Home Improvement Magazine

Fixing a Skylight Leak

By Bluecollarworkman @TB_BlueCollar

Installing a skylight in your home or buying a home with a skylight already installed is great for four reasons:

1. Brings extra light into your home;

2. Lets you see the sky from the comfort of inside;

3. Lets you scare the crap out of your family by going on the roof and knocking on the skylight when they’re quietly watching TV; and

4. They inevitably leak. Wait, what?…

Leaky skylights

Drip drop … it’s only a matter of time …

Skylights are cool, but they usually will leak in a home’s lifetime. And unfortunately, fixing the leak is usually a difficult process that isn’t recommended for your average homeowner.

In the case of the skylight I recently had to fix, the roofing around the skylight was the main culprit of leaking. The difficulty is greater than just spreading tar on the roof, though. You have to:

1. Start by cleaning around the roof area very very very good.

2. Roll out granulated flat roof roofing material.

3. Roll out 4 inch mesh on all of the seams.

4. Heat it up very very hot so it will stick to the original roof.

5. Spread roofing tar all over this to ensure no leak springs in the future.

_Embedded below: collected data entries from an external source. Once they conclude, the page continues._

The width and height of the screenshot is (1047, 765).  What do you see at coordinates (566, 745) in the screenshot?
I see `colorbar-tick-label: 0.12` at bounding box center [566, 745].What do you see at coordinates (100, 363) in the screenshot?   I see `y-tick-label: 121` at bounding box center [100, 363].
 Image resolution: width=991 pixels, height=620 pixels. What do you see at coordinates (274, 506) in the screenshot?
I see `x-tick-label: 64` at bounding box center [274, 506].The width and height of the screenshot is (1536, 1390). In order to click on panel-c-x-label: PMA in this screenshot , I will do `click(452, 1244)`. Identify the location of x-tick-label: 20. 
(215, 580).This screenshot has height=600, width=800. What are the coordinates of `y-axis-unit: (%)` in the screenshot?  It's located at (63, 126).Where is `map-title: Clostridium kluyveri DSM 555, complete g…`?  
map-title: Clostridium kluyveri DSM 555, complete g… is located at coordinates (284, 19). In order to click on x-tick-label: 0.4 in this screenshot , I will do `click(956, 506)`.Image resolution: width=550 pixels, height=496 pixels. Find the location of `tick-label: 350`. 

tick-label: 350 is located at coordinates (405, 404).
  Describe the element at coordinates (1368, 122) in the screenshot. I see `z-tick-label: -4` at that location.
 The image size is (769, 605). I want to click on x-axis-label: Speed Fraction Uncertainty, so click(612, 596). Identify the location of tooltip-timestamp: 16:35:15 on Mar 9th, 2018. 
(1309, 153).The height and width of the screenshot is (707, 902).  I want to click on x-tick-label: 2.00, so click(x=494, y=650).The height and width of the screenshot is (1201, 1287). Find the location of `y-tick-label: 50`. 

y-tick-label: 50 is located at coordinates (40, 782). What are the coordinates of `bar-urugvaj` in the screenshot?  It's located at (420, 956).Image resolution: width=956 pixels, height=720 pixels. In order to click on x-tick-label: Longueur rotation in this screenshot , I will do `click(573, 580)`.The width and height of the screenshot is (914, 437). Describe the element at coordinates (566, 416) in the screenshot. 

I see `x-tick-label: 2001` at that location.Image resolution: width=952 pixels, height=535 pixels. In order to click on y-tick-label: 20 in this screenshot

It’s a pretty time consuming process. If you have shingles and not flat roofing, the process is complex as well (just in a different way). Like I’ve said before, you really shouldn’t DIY roofing unless you really know what you’re doing because that’s one place you don’t want to mess up on!

I don’t usually recommend skylights because they’re an obvious weak spot in your roof that will probably leak; however, if you have/get them, make sure when they do leak to have it fixed by someone who knows what they’re doing so they don’t leak again!